How Fred Voccola & Kaseya Are Arming MSPs With The Tools They Need To Compete In An Evolving Marketplace

Back in 2015, Robin Robins invited the recently appointed CEO of Kaseya, Fred Voccola, to speak to her Producers Club members. At the time of their interview, it was no industry secret that when Voccola accepted the role, he had a long and arduous journey ahead of him to return the company to its former market leadership position with MSPs.

In the five years since, Voccola has implemented a customer-first approach and has worked to bring solutions that make the lives of IT leaders around the globe easier and more predictable.

After witnessing first-hand Kaseya’s immense growth over the last four years, Robins recently sat down to chat with Voccola once again and discussed his approach for truly transforming this company into a force to be reckoned with.

ROBINS: When we talked in 2015, you had just taken the helm at Kaseya at a time when it had been losing credibility and popularity in the channel. You came in knowing that you had a big hill to climb, but you embraced it.

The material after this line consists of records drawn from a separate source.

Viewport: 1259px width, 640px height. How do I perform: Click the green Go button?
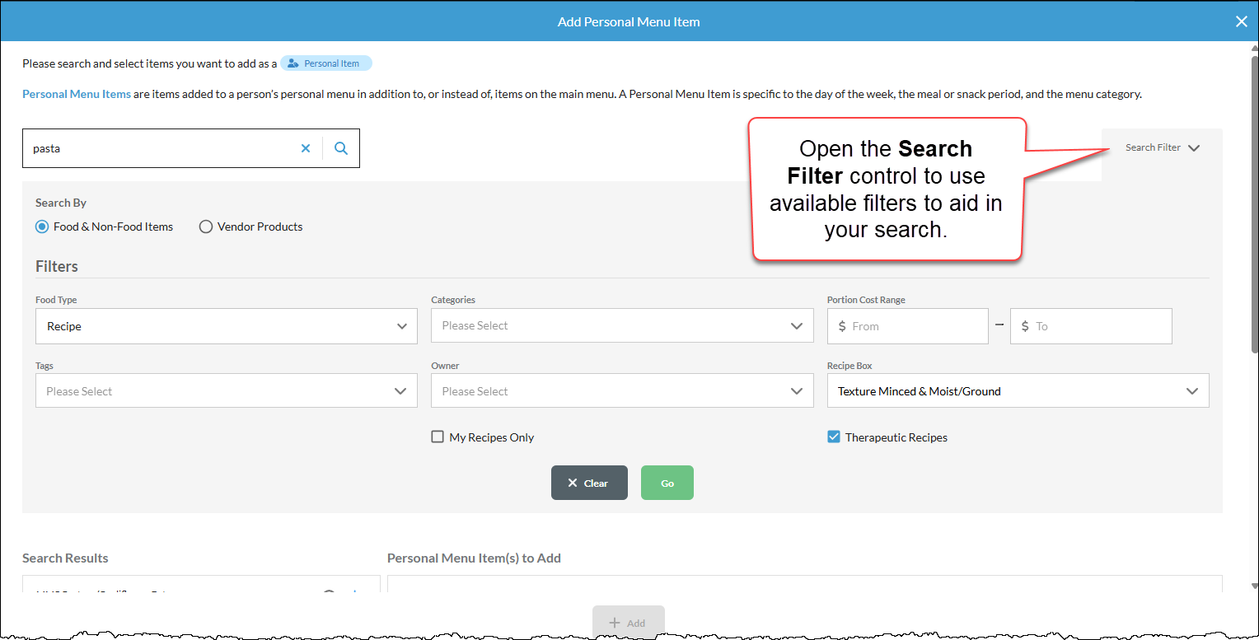(667, 483)
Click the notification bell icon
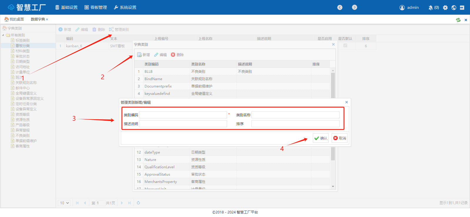This screenshot has width=470, height=217. coord(431,8)
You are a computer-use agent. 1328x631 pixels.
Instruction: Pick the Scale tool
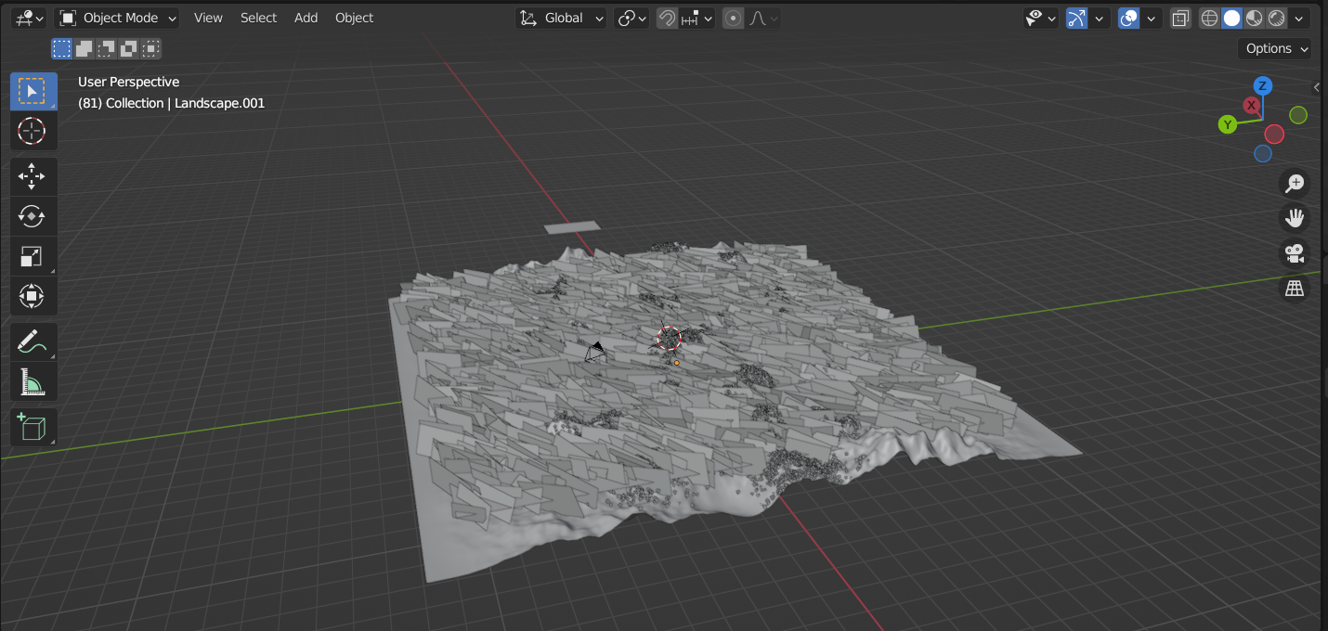point(33,257)
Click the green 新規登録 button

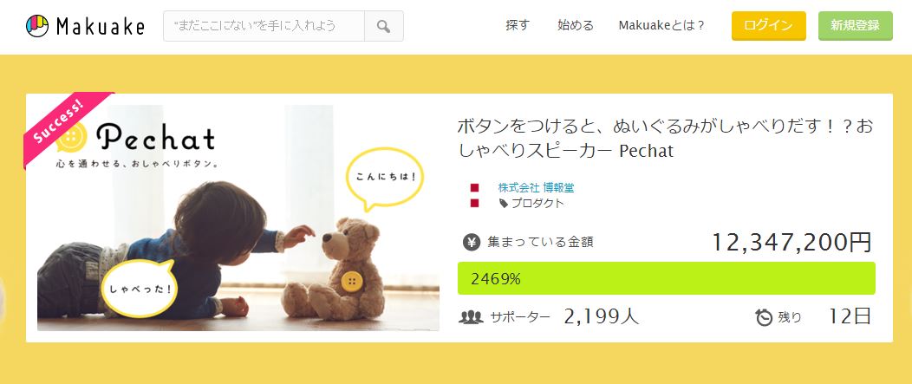coord(855,26)
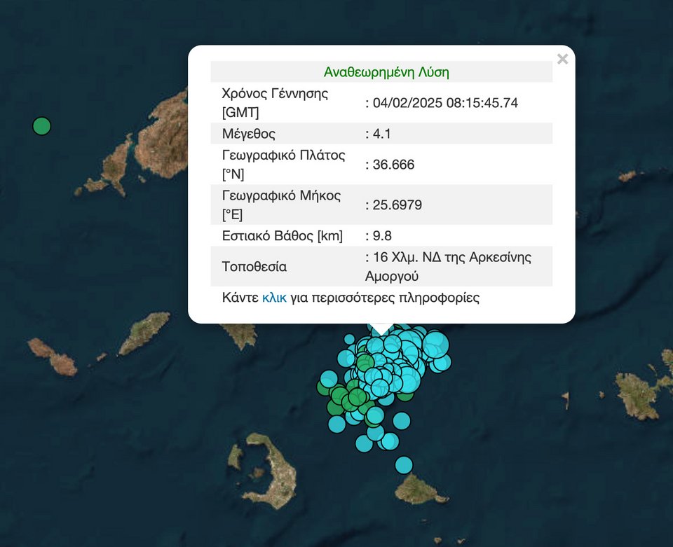Click the longitude value 25.6979

[x=397, y=205]
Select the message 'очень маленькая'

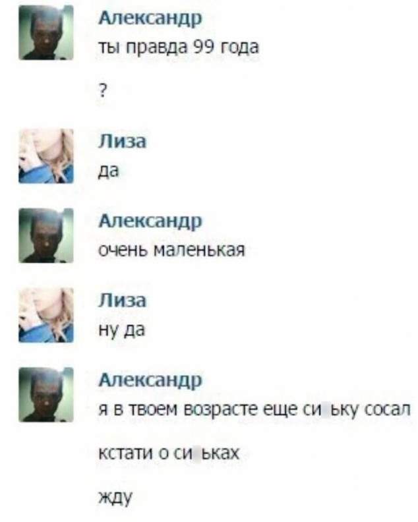(171, 250)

What was it about your background that prepared you for taking on this challenge?

VOCCOLA: I started my first technology company when I was in college (early- to mid-‘90s), and it was purely by accident. I did it because I couldn’t get hired by Wall Street. Maybe I wasn’t smart enough or didn’t have enough of whatever else Wall Street was looking for. But it turned out to be the best thing that ever happened to me because, without realizing it, I walked into what is now the largest transformation of business investment in the history of mankind: the IT revolution.

IT has changed the way business is conducted across the world like nothing before it, and it happened in a period of only eight years.

If you remember back to the late ‘80s and the early- to mid-‘90s, technologies like ERP, office productivity software, relational data bases, supply chain software, and data warehousing came to the scene. Then, five years or so later, the internet came into play. It is very rare that any kind of innovation changes absolutely everything and everyone, but the IT revolution did just that.

The IT revolution first started with big enterprises and governments because implementing the early systems took armies of people and resources just to get basic functionality in place. However, everyone rushed to do it because that basic functionality provided so much value to the organization deploying it. The amount of investment going into enterprise technology and enterprise IT was staggering. I was lucky enough to start my career in software and technology right when that was happening. So, like many people my age who are in the technology space today, I earned my bones in the enterprise.

I then saw and experienced the rapid rate of technological advancement. After a few years, these powerful systems became easier to implement. Their cost came down. Instead of needing 100 people to implement a system, it only required five, and then three, and then two. So, what we started seeing around 2010–12 was small- to mid-size businesses being able to consume technology to get the same functionality that the enterprise had benefited from just 5–10 years prior. That began the current SMB revolution that we are in the early stages of now.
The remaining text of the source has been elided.